The electron-emitting region 1105 is part of the electroconductive thin film 1104 and comprises an electrically highly resistive fissure, although its performance is dependent on the thickness and the material of the electroconductive thin film 1104 and the energization forming process which will be described hereinafter. The electron emitting region 1105 may contain in the fissure electroconductive fine particles having a diameter between several angstroms and several hundred angstroms. The electron-emitting region is only schematically shown in the drawings because there is no way for accurately knowing the location and the profile of the electron-emitting region.

The thin film 1113 is typically made of carbon or a carbon compound and covers the electron-emitting region 1105 and its vicinity. The thin film 1113 is formed as a result of an electric energization activation process conducted after an electric energization forming process as will be described hereinafter.

More specifically, the thin film 1113 is a film of monocrystalline graphite, polycrystalline graphite or noncrystalline carbon or a mixture of any of them having a film thickness less than 500 angstroms, preferably less than 300 angstroms.

Like the electron-emitting region, the thin film 1113 is shown in FIGS. 4A and 4B only schematically because there is no way for accurately knowing its location and profile. Note that the thin film 1113 is partly removed from the plan view of FIG. 4A.

While a surface conduction electron-emitting device is described in terms of preferably configuration and materials. The following materials were used for surface conduction electron-emitting devices in this example.

The substrate 1101 was made of soda lime glass and the device electrodes 1102 and 1103 were made of Ni thin film. The electrodes had a thickness d of 1,000 angstroms and separated by a distance L of 2 μm.

The fine particle film contained Pb or PdO as principal ingredient and had a film thickness of about 100 angstroms and a width W of about 100 μm.

Now, a method of manufacturing a flat type surface conduction electron-emitting device will be described.

FIGS. 5A through 5E are schematic cross sectional views of a flat type surface conduction electron-emitting device in different manufacturing steps. Note that the components are denoted by reference symbols the same as those in FIGS. 4A and 4B.

1) Firstly, a pair of device electrodes 1102 and 1103 were formed on a substrate 1101 as shown in FIG. 5A.

After thoroughly cleansing a substrate 1101 with detergent and pure water, the material of the device electrodes were deposited on the substrate (by means of evaporation, sputtering or some other appropriate film forming vacuum technique). A pair of device electrodes 1102 and 1103 were then produced from the deposited material by photolithography etching as shown in FIG. 5A.

2) Then, an electroconductive thin film 1104 was formed as shown in FIG. 5B.

More specifically, an organic metal thin film is formed on the substrate by applying an organic metal solution and drying the applied solution by heating it. Subsequently, it was processed to form a desired pattern by photolithography etching. For the purpose of the invention, The organic metal solution is a solution of organic metal compound containing as principal ingredient the metal of the fine particle film or the electroconductive thin film. (Pd was used as principal ingredient in this example. While the solution was applied by means of a dipping technique, a spinner or a sprayer may alternatively be used.

DATA PROVIDED:
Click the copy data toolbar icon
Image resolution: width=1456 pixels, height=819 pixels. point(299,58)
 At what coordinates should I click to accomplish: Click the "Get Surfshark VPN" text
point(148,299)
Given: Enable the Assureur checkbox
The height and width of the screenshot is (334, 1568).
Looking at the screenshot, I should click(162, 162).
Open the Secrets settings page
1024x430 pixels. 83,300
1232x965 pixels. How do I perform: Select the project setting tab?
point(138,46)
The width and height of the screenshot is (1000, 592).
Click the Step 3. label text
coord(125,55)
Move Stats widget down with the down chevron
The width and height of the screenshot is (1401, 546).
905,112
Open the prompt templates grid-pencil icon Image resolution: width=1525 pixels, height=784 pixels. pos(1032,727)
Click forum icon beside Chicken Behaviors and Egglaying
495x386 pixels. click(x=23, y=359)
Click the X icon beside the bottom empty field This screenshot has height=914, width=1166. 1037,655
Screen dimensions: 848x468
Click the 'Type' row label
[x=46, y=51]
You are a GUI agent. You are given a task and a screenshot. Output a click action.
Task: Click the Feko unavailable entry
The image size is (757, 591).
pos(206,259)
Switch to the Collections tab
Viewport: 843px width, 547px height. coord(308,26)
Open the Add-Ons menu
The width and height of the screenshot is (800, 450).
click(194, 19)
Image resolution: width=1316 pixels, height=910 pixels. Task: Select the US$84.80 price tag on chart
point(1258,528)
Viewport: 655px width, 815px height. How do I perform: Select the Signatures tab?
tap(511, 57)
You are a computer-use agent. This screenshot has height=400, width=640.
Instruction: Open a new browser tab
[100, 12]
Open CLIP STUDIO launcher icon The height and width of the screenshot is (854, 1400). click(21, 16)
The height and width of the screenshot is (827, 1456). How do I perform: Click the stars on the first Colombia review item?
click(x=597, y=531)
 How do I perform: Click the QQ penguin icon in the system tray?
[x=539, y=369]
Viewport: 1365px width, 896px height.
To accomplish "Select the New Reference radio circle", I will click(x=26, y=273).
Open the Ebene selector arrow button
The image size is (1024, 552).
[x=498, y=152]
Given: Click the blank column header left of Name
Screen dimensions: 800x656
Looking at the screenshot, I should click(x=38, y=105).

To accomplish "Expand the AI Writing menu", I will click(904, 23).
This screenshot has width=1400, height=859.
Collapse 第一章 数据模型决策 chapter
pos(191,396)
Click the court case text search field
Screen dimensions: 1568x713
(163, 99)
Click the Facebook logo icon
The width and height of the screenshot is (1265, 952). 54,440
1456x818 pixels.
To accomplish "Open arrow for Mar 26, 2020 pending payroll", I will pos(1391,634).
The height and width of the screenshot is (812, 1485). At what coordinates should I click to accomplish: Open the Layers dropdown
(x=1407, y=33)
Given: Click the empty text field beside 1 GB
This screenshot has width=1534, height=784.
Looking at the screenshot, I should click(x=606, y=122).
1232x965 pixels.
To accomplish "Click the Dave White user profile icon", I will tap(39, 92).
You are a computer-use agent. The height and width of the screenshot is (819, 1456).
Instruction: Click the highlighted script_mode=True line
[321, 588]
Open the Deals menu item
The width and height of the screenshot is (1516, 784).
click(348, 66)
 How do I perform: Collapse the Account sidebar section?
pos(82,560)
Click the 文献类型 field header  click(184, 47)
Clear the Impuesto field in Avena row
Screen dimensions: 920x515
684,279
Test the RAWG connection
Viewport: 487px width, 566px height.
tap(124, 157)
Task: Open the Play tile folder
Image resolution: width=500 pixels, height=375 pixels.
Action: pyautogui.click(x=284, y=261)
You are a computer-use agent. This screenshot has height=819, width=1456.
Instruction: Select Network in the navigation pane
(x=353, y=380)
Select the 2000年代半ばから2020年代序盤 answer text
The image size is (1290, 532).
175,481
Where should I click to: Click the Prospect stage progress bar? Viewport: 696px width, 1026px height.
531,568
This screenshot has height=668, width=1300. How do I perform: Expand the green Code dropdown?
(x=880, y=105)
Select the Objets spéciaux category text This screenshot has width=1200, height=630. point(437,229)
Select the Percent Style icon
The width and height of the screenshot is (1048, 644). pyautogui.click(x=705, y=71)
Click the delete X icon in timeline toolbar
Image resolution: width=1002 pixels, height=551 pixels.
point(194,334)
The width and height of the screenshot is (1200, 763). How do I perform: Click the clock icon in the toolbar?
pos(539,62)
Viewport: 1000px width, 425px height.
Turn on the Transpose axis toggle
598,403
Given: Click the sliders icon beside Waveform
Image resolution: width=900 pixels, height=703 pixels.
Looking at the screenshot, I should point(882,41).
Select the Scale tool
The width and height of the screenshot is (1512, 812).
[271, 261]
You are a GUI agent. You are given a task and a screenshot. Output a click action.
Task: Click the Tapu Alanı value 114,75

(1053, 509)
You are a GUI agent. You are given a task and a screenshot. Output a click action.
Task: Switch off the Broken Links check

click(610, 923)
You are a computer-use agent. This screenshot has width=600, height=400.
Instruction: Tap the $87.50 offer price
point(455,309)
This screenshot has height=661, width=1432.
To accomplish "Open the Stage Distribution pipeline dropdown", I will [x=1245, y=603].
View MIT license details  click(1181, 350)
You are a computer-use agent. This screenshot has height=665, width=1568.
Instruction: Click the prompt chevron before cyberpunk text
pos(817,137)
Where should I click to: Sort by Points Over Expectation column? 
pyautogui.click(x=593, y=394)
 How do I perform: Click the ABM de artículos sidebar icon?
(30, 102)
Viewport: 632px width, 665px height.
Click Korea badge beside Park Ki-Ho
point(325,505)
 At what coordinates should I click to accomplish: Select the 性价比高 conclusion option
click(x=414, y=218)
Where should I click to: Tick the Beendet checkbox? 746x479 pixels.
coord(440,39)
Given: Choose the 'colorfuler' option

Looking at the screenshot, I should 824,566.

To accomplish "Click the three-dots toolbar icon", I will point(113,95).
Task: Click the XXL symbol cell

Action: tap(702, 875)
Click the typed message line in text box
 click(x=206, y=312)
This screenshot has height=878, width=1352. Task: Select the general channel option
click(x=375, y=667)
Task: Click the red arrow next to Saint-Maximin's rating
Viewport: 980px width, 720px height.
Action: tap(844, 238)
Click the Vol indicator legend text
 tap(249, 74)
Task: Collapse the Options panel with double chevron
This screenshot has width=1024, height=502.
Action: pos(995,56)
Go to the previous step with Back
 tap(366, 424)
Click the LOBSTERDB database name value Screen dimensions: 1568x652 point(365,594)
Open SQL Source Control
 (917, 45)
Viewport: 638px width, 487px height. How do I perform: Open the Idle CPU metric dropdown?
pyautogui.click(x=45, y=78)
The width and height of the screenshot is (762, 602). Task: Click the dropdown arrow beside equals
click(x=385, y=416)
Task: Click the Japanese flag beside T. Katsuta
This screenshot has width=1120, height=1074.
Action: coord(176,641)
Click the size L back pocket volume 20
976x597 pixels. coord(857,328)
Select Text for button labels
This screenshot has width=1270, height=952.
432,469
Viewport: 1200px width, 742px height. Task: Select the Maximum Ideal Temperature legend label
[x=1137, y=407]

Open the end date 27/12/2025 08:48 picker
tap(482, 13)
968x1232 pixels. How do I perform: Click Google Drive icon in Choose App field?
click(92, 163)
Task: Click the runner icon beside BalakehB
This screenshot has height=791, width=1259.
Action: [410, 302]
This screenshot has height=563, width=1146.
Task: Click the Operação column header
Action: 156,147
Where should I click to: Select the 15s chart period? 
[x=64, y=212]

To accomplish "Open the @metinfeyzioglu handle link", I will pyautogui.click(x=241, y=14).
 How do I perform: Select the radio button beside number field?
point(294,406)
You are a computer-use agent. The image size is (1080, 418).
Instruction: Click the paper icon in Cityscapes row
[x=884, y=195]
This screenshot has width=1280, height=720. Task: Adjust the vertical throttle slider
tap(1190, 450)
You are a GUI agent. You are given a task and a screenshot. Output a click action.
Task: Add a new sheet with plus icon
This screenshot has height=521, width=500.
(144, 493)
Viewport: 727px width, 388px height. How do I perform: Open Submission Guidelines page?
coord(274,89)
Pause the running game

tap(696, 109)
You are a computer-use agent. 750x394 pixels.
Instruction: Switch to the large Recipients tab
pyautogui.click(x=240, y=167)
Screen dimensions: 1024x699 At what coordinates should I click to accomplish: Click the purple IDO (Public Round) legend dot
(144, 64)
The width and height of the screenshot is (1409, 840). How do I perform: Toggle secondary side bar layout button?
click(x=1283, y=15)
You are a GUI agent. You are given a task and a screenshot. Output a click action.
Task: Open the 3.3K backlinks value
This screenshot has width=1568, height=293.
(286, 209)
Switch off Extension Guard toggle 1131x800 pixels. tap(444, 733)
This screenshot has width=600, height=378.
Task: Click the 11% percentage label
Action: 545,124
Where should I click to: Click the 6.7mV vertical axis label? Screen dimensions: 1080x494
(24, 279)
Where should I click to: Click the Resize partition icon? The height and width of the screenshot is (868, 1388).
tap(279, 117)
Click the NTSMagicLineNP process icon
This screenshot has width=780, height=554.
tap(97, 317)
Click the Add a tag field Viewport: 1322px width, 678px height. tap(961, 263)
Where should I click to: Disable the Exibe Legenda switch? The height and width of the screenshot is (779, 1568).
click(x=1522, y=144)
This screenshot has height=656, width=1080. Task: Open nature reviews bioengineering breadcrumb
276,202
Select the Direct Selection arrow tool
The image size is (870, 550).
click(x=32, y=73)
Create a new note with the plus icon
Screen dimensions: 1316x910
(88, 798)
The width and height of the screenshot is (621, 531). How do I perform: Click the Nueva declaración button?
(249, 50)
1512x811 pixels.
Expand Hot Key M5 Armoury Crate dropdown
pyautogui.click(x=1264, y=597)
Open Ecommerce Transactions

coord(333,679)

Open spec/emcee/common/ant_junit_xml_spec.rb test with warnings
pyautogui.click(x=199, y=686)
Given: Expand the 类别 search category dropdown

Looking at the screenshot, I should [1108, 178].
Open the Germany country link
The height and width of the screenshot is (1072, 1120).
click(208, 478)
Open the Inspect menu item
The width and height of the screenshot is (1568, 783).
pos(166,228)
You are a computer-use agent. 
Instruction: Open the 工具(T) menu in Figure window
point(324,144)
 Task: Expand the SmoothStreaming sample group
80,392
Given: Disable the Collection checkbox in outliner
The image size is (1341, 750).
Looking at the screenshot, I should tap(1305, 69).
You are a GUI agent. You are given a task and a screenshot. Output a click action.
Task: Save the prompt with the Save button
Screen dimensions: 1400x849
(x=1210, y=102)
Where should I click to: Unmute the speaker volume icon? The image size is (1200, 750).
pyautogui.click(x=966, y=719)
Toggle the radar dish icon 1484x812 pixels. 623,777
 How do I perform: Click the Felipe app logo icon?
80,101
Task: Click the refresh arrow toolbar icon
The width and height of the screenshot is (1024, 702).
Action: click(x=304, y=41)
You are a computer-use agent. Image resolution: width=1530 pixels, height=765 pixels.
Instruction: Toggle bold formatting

EXERCISE DIRECTIONS:
Carry the passage on manufacturing the surface conduction electron-emitting device forward from its last sentence. None of the lines have any bearing on this.

EXPECTED ANSWER:
The electroconductive thin film of fine particles may alternatively be formed by vacuum deposition, sputtering chemical vapor phase deposition or some other technique.

3) Thereafter, the electroconductive thin film was subjected to an energization forming process by applying an appropriate voltage to the device electrodes 1102 and 1103 from a forming power source 1110 to produce an electron-emitting region 1105. An energization forming process is a process where the electroconductive thin film 1104 of fine particles is electrically energized to produce an electron-emitting region there that shows a modified structure that is different from that of the electroconductive thin film. In other words, the electroconductive thin film is locally and structurally destroyed, deformed or transformed to produce an electron emitting region 1105 as a result of an energization forming process. The electroconductive thin film of fine particles has a fissure in this structurally modified region (electron-emitting region 1105). The electron-emitting region 1105 shows a large electric resistance between the device electrodes 1102 and 1103 if compared with that of the electroconductive thin film where no electron-emitting region 1105 is formed.

To describe the electric energization forming process in greater detail by referring to FIG. 6 showing a voltage waveform that can advantageously be used for the purpose of the invention. A pulse-shaped voltage is advantageously used for conducting a forming operation on an electroconductive film of fine particles. In this example, a triangular pulse voltage having a pulse width T1 and a pulse interval T2 was continuously applied. The wave height Vpf of the triangular pulse was gradually raised. A monitoring pulse Pm was inserted into the intervals of the triangular pulse to monitor the formation of the electron-emitting region 1105, observing the electric current flowing through the device electrodes by means of an ammeter 1111.

In this example, the surface conduction electron-emitting device was placed in vacuum of a degree of about 10-5 torr and a pulse width T1 of 1 millisecond and a pulse interval T2 of 10 milliseconds were used. The wave height Vpf was raised by 0.1 V for each pulse. A monitoring pulse Pm was inserted by every five triangular pulses. The voltage Vpm of the monitoring pulse was held to as low as 0.1 V in order to avoid any adverse effect of the monitoring pulse on the forming process. The electric energization forming process was terminated when the electric resistance between the device electrodes 1102 and 1103 got to 1×106 Ω or the electric current observed by the ammeter 1111 fell under 1×10-7A while a monitoring pulse was being applied.

While the above described method was advantageous for the surface conduction electron-emitting device of this example, different conditions may have to be selected for the energization forming process when the material and the film thickness of the fine particle film are changed and/or different values are used for the distance L separating the device electrodes and other factors of the surface conduction electron-emitting device.

4) Thereafter, the surface conduction electron-emitting device was subjected to an electric energization activation process to improve the performance of the device by applying an appropriate voltage between the device electrodes 1102 and 1103 from an activation power source 1112 as shown in FIG. 5D.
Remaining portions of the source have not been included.